▶ Selection:
* * * * * * *

Bonus: Obtaining the EOMs for nDOF system#
If your system contains multiple DOFs, you will have to take the derivative of \(L\) towards each of these separately, thereby obtaining the EOM for each DOF. Let’s say you obtained the following two EOMs (the EOMs are just random things I entered):
var("m c k J d q")
u = Function("u")(t)
w = Function("w")(t)
eom1 = m*cos(w)*diff(u, (t, 2)) + m*sin(u)*diff(w, (t, 2)) - c*diff(w, t) - c*diff(w, t)**2*u*ln(sqrt(t))**2*exp(u*w) - k*u
eom1.evalf()
eom2 = J*w**2*diff(u, (t, 2)) + J*diff(w, t)*diff(w, (t, 2)) - d*diff(w, t) + q*u
eom2.evalf()

* * * * * * *

▶ Data lines:
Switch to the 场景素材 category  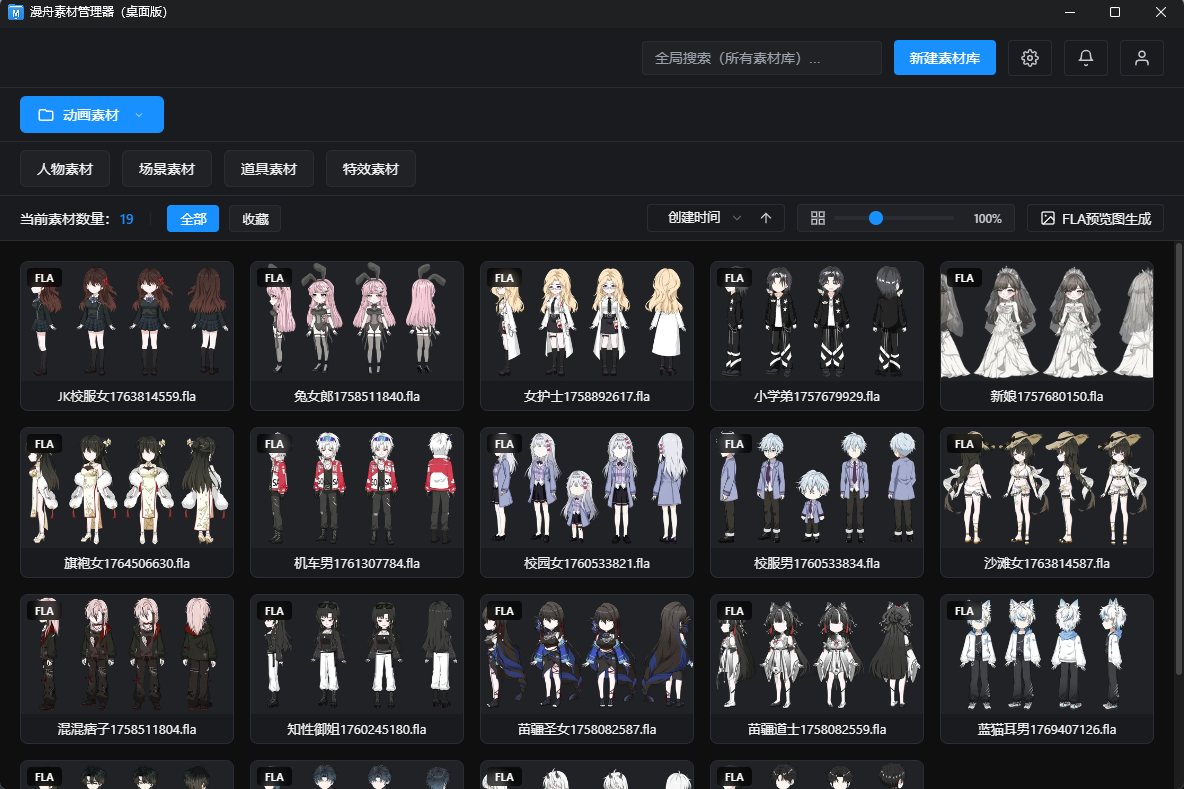[167, 169]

* * * * * * *

▶ Task requirements:
1 – In the bonus section on nDOF equations of motion, why must the derivative of \(L\) be taken toward each DOF separately? Answer in one to three sentences.
2 – Which symbols does the var call in the bonus section on nDOF equations of motion declare?
3 – Resume the bonus section on nDOF equations of motion after its last line of code.

▶ Exercise results:
1 – Each derivative of \(L\) taken toward a single DOF gives the equation of motion for that DOF. So a system with multiple DOFs needs one such derivative per DOF to obtain all of its EOMs.

2 – m, c, k, J, d and q.

3 –
You can collect both EOMs into matrix form using the following code:
# linear_eq_to_matrix only accepts symbols, therefore we have to substitute the second derivative functions with symbols a1 and a2
a1, a2 = symbols("a1 a2") # acceler u and acceler w
eom1 = eom1.evalf(subs={diff(u, (t, 2)): a1, diff(w, (t, 2)): a2})
eom2 = eom2.evalf(subs={diff(u, (t, 2)): a1, diff(w, (t, 2)): a2})
MTRX = linear_eq_to_matrix([eom1, eom2], [a1, a2])
Resulting in the following system of equations:
M = MTRX[0]
M.evalf()
And the following right-hand-side:
F = MTRX[1]
F.evalf()